Cloudflare, the network provider that helps run many of the world’s websites, has had a couple of interesting announcements this year. Back in the spring, it announced its AI Labyrinth, a kind of honeypot trap that would confuse and, ultimately, stop AI web crawlers when they visit a website looking to scrape data. In July, Cloudflare also announced a marketplace that would allow website owners to sell their data in return for AI companies being allowed to scrape.
Both of these initiatives were separate but intertwined. The first was about guarding data; the second was about monetizing it. Cloudflare’s programs, as well as others that are in the works, are clearly in their infancy, and it might take years before anything resembling a fluid data economy, in the image of Cloudflare’s predictions, may play out for a typical website owner, but the theory behind the marketplace should be particularly interesting to website owners.
All data can be valuable
All data is, of course, useful. If you run a website, it can help you understand your customers and become a better provider for them. For example, on an online social casino platform, player data, i.e., the titles they play, allows the provider to showcase the most popular games, allowing new players to see at a glance what is popular. Or on a platform like Netflix, watch data from the movies and TV shows we watch allows the streaming platform to make personalized recommendations.
However, for AI, there is an unquenchable thirst for data, especially if the stated goals of AGI (artificial general intelligence) or Superintelligence are to be reached. But to improve the LLMs, the AI companies need to have access to more and more information, helping the models contextualize and understand better the human world. This is all fine and well, but data holders believe they should be compensated for helping to train those models.
AI companies have signed vast deals
You might have seen that AI companies have signed huge deals with data holders over the last year or two. This has included OpenAI’s massive deal with Condé Nast, publisher of the New Yorker, Vanity Fair, and many more cultural magazines. It also signed a huge deal with News Corp. The New York Times, however, has threatened to sue it for “billions” for training on its content without permission.
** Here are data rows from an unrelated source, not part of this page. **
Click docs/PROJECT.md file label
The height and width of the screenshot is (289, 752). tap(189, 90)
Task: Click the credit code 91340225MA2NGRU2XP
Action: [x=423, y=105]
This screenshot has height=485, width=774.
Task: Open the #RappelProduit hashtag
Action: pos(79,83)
The argument that Cloudflare is trying to set out is that it is all well and good for The News Corp and Condé Nast to sign multi-million-dollar deals with AI companies, but what about the little guy? What if you have a cookery blog focused on healthy vegan snacks? Or what if you have a website that discusses the history of badminton in the United States? AI companies aren’t queuing up to pay these niche enterprises, so companies like Cloudflare are trying to make a scenario where they are forced to do so (by blocking web crawlers) and making it easy for them to do it (through a marketplace).
Some observers are of the mind that data on the web should be fair game for AI, and that companies should not be forced to pay. Yet, there are both ethical and practical arguments against that. As more and more people use AI, they will visit websites less and less. So the young man who runs a vegan cookery blog will get fewer hits and be less inclined to continue with that blog. This, in turn, creates a vacuum for AI – where does it learn about this niche style of cooking? The same goes for our history of badminton example and a myriad of other topics.
In the end, it should come down to the understanding that AI needs a vibrant ecosystem of data to meet its goals, but that ecosystem will only remain healthy if there is an incentive for the people creating it. We aren’t saying that Cloudflare’s marketplace is foolproof, nor if it will even be successful, but it does at least attempt to identify a problem and create a solution for it.